R <- cor(mydata_PCA)
KMO(R)
## Kaiser-Meyer-Olkin factor adequacy
## Call: KMO(r = R)
## Overall MSA = 0.51
## MSA for each item =
## ChildMort Exports Imports Income
## 0.65 0.51 0.44 0.49
MSA is above 0.5 so the requirement is met. Imports have the least common information with others and cause a lower MSA, because it is the least correlated with other variables. In other words, if we join all five variables in one or two PCs, the most information will be lost for Imports.

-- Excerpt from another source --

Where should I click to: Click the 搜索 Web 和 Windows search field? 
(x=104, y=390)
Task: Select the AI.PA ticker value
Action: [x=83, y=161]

For Imports and Income it is not above 0.5 which means that if I join all five in one or two PCs, the most information will be lost for Imports and Income. Based on this, data is not the most appropriate for PCA but I will still continue with the analysis.

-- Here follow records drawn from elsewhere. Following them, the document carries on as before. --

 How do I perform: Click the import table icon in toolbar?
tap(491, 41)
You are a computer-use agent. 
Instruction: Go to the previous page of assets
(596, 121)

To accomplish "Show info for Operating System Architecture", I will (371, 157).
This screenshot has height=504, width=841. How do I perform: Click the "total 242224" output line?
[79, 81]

#install.packages("FactoMineR")
library(FactoMineR)
library(ggplot2)
##
## Attaching package: 'ggplot2'
## The following objects are masked from 'package:psych':
##
## %+%, alpha
components <- PCA(mydata_PCA,
scale.unit = TRUE,
graph = FALSE)
library(factoextra)
## Welcome! Want to learn more? See two factoextra-related books at https://goo.gl/ve3WBa
get_eigenvalue(components)
## eigenvalue variance.percent cumulative.variance.percent
## Dim.1 2.1528976 53.822440 53.82244
## Dim.2 1.1291555 28.228887 82.05133
## Dim.3 0.5112175 12.780437 94.83176
## Dim.4 0.2067294 5.168236 100.00000
This is a PCA on standardized variables. Eigenvalues show the amount of variability explained by each PC and indicate the proportion of the total variance in the dataset that is determined by that PC. If we sum all eigenvalues we get 4 (same as the number of variables), because they are standardised and their variance is 1, therefore all together represent total information.
Explanations:
fviz_eig(components,
choice = "eigenvalue",
main = "Scree plot",
ylab = "Eigenvalue",
xlab = "Principal component",
addlabels = TRUE)
library(psych)
fa.parallel(mydata_PCA,
sim = FALSE,
fa = "pc")
## Warning in fa.stats(r = r, f = f, phi = phi, n.obs = n.obs, np.obs =
## np.obs, : The estimated weights for the factor scores are probably
## incorrect. Try a different factor score estimation method.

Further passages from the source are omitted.